One concert was in an elementary school gymnasium in the little beach town of Shichigahama, where my family spent several summers staying in a cabin, swimming in the ocean by day and playing cards and doing “summer vacation homework” (welcome to Japanese schools) by night.

And speaking of night, former concertmaster Yumiko Shibuya described how dark it was in Tokyo (due to the city’s power-saving efforts) when she arrived for a rehearsal for a recent benefit recital. She remarked that it almost seemed a foreshadowing of Japan’s dark days ahead.

In reading and hearing about the orchestra members’ many performances since March 11, I have been struck by the rather matter-of-fact, unglamorous coverage that these concerts seem to be receiving in Japan. For in Japan, using music as a solution, as a solace in the wake of disaster, or as a source of comfort, hope, and encouragement is nothing out of the ordinary.

This is a society educated in music from a very early age. It is a country of citizens for whom singing together is a mandatory part of their daily classroom routine during some crucial, formative years. It is a collection of concert-goers who do not bat an eye at $100 tickets because Dvorak’s "New World" or Beethoven’s Ninth is common knowledge to them, like the times tables or the subway terminals.

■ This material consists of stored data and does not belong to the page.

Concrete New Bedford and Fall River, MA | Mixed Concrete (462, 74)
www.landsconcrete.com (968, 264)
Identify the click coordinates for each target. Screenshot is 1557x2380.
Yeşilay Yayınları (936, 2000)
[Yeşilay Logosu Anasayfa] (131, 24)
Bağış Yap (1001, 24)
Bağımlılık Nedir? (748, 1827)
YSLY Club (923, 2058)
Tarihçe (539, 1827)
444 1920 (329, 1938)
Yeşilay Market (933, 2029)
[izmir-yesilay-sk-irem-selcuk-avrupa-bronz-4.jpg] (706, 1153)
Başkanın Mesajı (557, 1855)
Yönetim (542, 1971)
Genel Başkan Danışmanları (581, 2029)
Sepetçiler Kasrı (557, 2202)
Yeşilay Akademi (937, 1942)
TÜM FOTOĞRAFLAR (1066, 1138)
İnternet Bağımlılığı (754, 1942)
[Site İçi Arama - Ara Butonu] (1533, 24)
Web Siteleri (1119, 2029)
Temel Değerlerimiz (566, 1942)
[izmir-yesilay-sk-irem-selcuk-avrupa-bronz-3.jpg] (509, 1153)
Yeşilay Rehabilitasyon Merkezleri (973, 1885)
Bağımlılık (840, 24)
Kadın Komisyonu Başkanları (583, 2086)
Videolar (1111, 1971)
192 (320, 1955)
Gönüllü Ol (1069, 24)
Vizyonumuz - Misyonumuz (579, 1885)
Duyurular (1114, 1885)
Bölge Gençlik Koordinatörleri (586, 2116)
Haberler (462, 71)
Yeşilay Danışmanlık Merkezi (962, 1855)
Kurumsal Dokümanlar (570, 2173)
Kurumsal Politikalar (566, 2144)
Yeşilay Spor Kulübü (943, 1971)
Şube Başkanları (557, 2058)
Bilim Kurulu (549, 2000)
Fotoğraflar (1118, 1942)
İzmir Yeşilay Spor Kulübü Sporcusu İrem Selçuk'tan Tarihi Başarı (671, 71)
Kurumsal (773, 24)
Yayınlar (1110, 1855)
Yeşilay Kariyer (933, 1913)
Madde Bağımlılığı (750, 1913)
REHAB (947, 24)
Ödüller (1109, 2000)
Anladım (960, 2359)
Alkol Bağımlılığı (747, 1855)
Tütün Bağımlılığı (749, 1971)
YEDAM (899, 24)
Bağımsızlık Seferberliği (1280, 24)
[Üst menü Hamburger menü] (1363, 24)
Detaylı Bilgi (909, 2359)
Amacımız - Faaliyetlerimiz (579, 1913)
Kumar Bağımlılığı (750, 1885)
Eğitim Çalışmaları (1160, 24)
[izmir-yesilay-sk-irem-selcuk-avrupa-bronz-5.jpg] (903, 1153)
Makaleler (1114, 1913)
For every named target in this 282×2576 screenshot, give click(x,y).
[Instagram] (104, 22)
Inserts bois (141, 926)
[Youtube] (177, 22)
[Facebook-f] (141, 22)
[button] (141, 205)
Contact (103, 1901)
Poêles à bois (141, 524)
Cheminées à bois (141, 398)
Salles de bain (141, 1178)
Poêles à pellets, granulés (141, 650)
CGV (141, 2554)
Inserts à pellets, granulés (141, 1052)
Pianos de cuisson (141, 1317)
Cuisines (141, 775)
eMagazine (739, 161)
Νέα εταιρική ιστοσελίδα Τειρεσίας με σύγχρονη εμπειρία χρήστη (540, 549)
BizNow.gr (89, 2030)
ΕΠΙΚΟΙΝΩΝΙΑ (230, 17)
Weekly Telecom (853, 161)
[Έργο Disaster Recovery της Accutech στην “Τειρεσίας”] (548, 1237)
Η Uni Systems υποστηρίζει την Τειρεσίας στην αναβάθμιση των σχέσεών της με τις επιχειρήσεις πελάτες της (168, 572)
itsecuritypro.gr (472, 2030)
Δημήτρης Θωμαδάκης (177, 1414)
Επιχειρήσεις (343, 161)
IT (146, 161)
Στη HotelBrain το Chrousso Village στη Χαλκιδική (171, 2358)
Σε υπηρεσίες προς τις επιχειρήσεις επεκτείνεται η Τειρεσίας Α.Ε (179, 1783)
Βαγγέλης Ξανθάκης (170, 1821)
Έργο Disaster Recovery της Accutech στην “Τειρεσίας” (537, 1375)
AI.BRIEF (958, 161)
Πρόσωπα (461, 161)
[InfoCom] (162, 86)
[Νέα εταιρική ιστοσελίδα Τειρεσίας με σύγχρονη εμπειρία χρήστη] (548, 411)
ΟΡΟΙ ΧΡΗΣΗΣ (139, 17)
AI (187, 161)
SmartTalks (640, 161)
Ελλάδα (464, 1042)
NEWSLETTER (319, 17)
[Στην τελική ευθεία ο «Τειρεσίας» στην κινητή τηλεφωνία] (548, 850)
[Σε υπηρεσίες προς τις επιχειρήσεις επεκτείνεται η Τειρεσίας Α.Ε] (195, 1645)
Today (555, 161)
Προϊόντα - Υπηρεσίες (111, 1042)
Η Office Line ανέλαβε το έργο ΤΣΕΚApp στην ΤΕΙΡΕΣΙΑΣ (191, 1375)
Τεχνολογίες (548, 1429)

What a fascinating but bittersweet experience it was to meander through the beautiful JFK Museum and Library in Boston. Indeed, it was not that long ago that our leaders, too, had music and the arts high up on their priority list for the country.

In our world of urgency and immediacy, a long-term cultural and social investment like music may seem increasingly daunting and financially unbeneficial. But how do we measure the cultivation of the human spirit?

I noticed that several media sources commented on the lack of “looting” in Japan after the earthquake and tsunami. Considering how highly the Japanese people value music and the arts, i.e. the collective efforts to create and enjoy something beautiful, is it that surprising to see their strength, integrity, and courage in the face of such horror and devastation?

It has been my pride and pleasure to share with you this month tidbits of the Sendai Philharmonic’s past and present with the generous assistance of James Jacobs and WGBH. I hope you have enjoyed the orchestra’s story and recordings, and I pray that we can learn from Japan’s cultivation and utilization of music as a tool that is both powerful and peaceful.